Vivimos y pensamos gracias a una extraña nebulosa fisiológica conformada por neuronas, células gliales y conexiones electroquímicas en forma de sinapsis y compuestos neurotransmisores. De esa amalgama de elementos surge el raciocinio como suma dual de consciencia y subconsciente. Simplificando lo que esta semana respondía en una entrevista de Natalia Vaquero en nuestro periódico el Nobel de química Jean-Marie Lehn, la base de la vida es el reconocimiento molecular y este se debe una vez más, en la compleja sencillez de la naturaleza, a otro código binario: iones de sodio - iones de potasio.
Así de simple y así de complejo resulta también que nuestro raciocinio tenga tintes tan irracionales con frecuencia y que sea eso precisamente lo que nos hace humanos. No la exactitud en el funcionamiento de nuestro mecanismo biológico, sino, digámoslo así, las desviaciones de funcionamiento que hacen que nos salgamos de la pauta teórica establecida. Esa es la otra parte de nuestro cerebro, la que nos lleva a que la percepción de un rincón, un paisaje, la mesa de una cafetería o un restaurante, un hotel, una ciudad o unas coordenadas determinadas que llevan a cruzar una plaza o doblar una esquina, sean completamente diferentes para algunos que para la generalidad de quienes allí llegan o por allí pasan.

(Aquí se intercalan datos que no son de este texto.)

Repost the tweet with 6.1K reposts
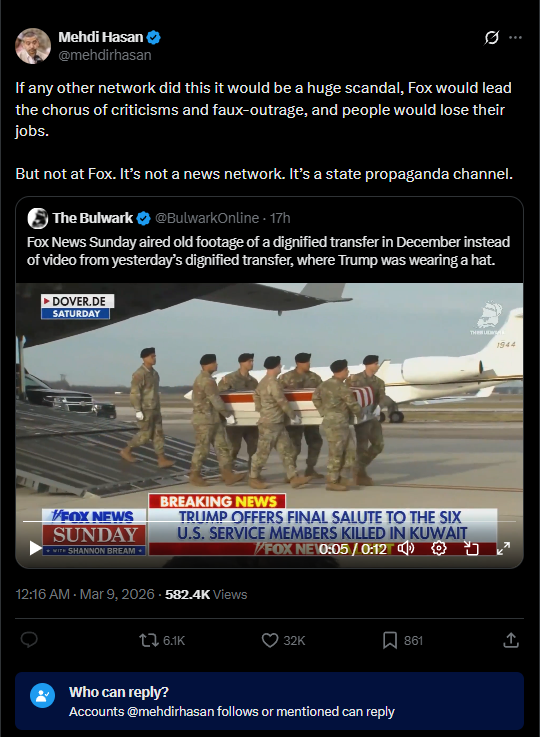click(162, 640)
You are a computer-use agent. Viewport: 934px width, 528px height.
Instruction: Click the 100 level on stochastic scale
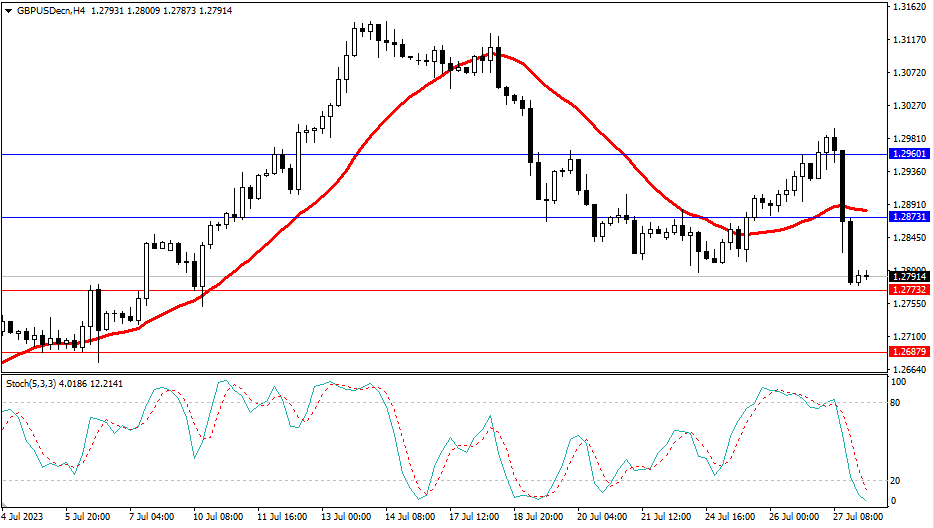tap(898, 382)
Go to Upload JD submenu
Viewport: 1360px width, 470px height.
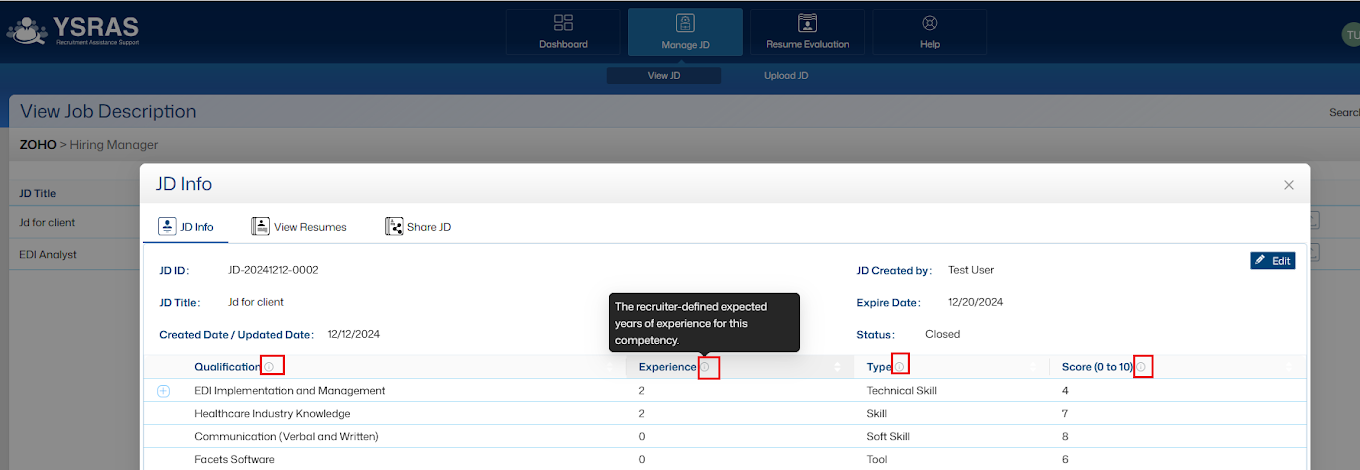pos(785,76)
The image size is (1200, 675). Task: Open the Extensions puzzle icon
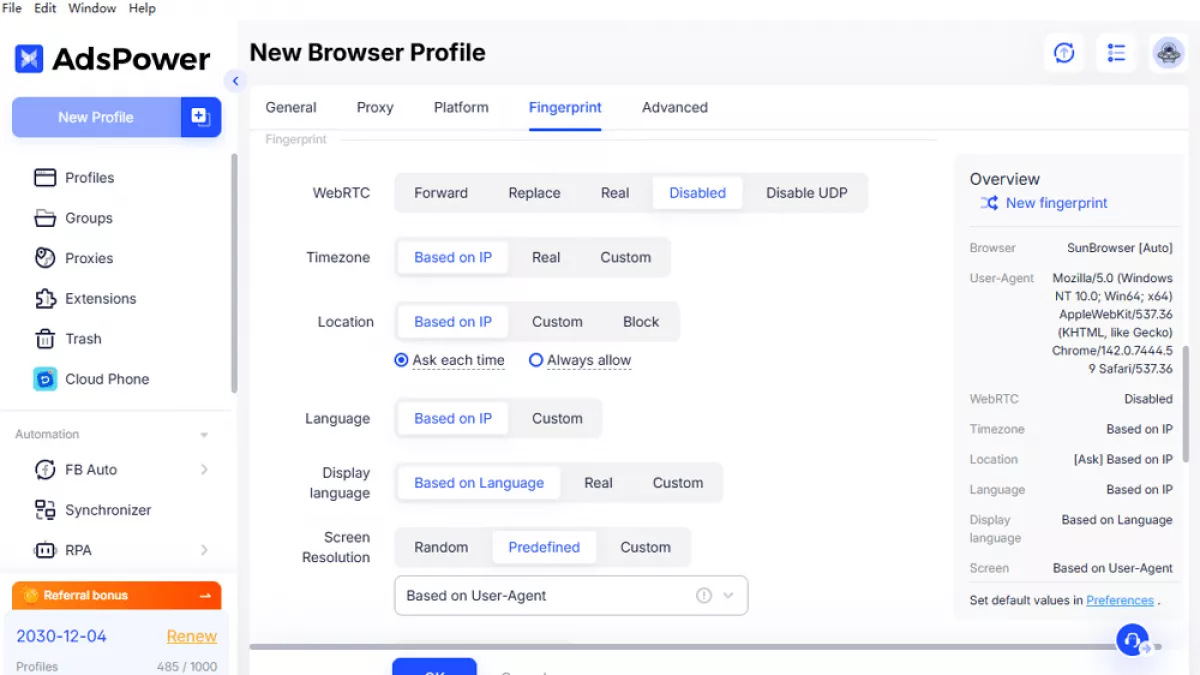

Son los recuerdos los que matizan nuestra percepción de la realidad, los que desde que nacemos -incluso antes- van dotando a nuestro raciocinio de su grado de consciencia. La herencia genética que transmitimos se compone de lo que recibimos en origen más lo que vamos añadiendo por el camino. Las vivencias. El “yo soy yo y mi circunstancia” de Ortega y Gasset. El impacto del medio en el que nos desenvolvemos. La interacción con lo que tenemos alrededor y con quienes están a nuestro alrededor -que ese es el significado de “circum-stancia”-. La huella que en nosotros deja lo vivido y la que dejamos en aquellos con quienes convivimos. Quizás no solo en las personas, también en lugares y objetos.

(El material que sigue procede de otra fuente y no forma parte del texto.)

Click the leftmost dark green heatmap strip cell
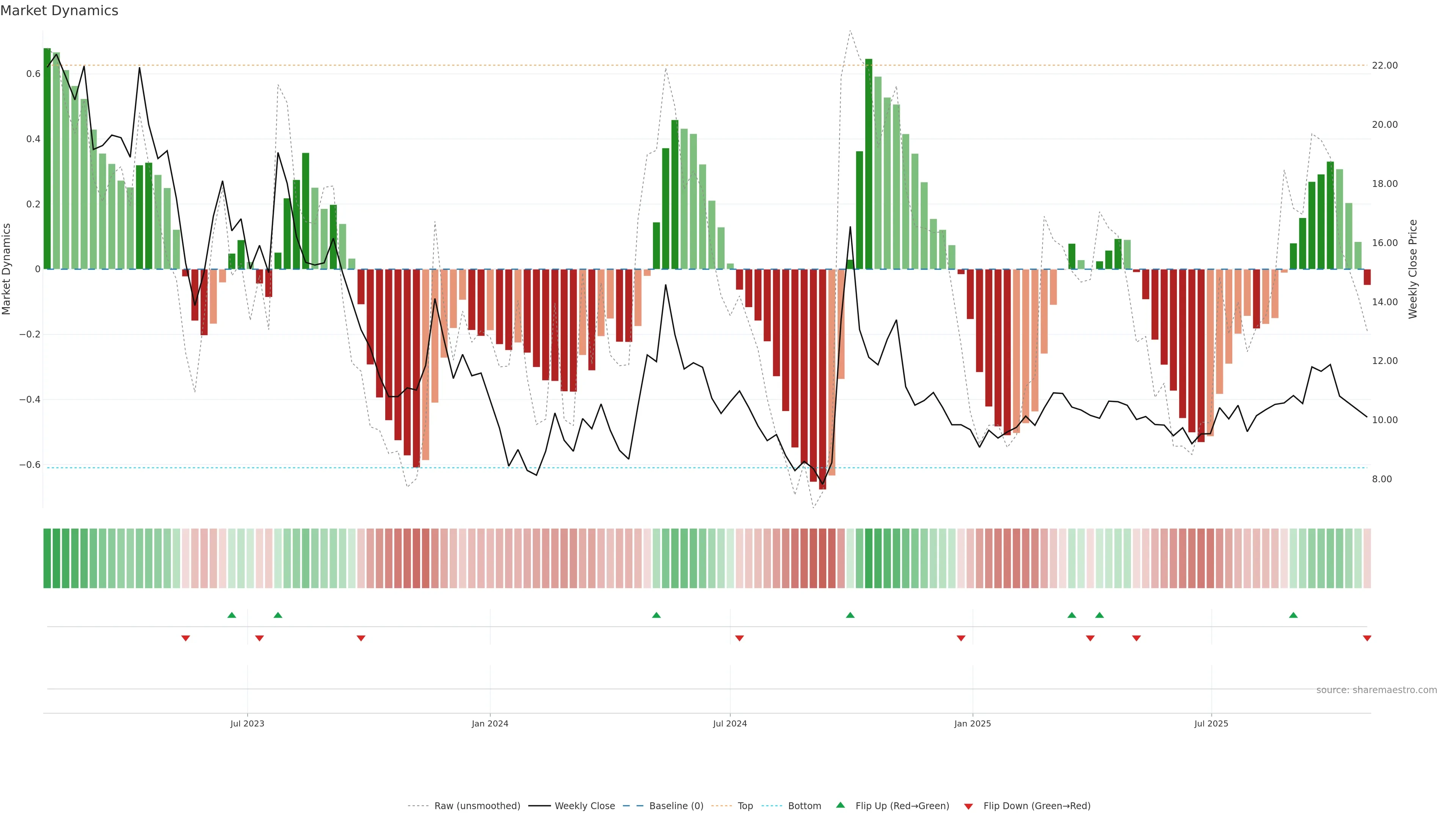point(47,558)
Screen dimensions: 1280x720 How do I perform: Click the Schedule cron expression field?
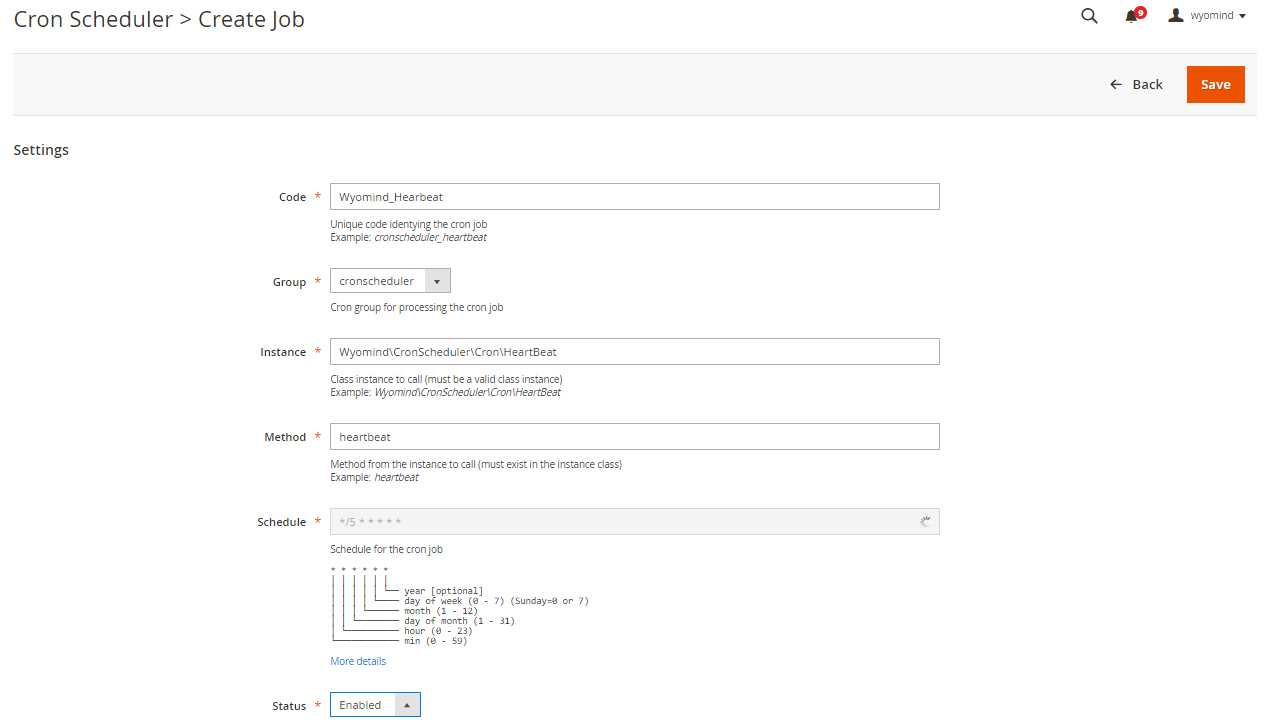click(x=620, y=521)
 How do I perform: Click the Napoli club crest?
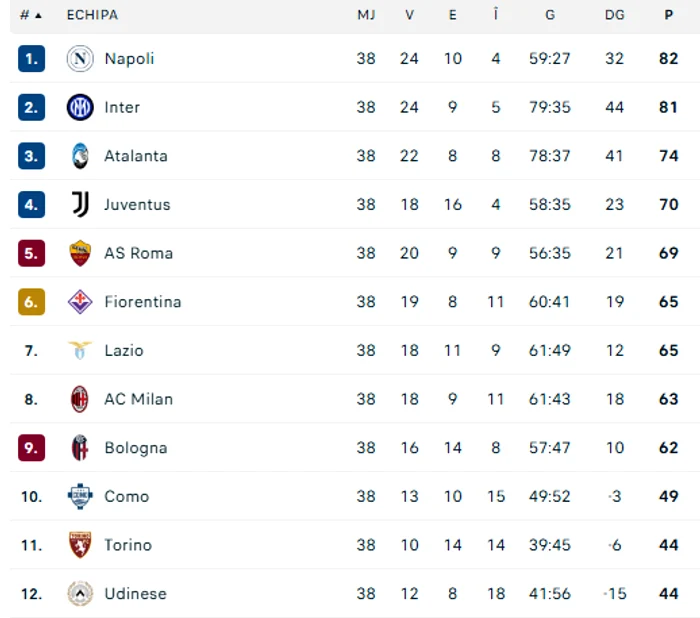pyautogui.click(x=80, y=58)
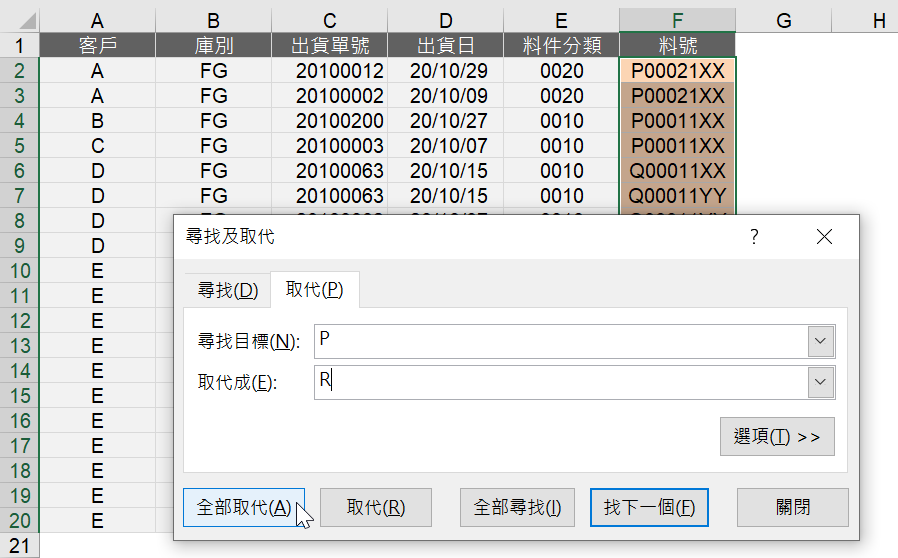Select cell F2 containing P00021XX
The height and width of the screenshot is (558, 898).
pyautogui.click(x=678, y=70)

Qué es vivir sino recrear constantemente lo vivido. Con más acierto en la palabra lo expresó García Márquez: “La vida no es la que uno vivió, sino la que uno recuerda y cómo la recuerda para contarla”. Inventamos el dicho y con él la costumbre de que no has de volver al lugar donde fuiste feliz. Me ejercito y vivo en lo contrario. “Forever” (para siempre), somos los recuerdos.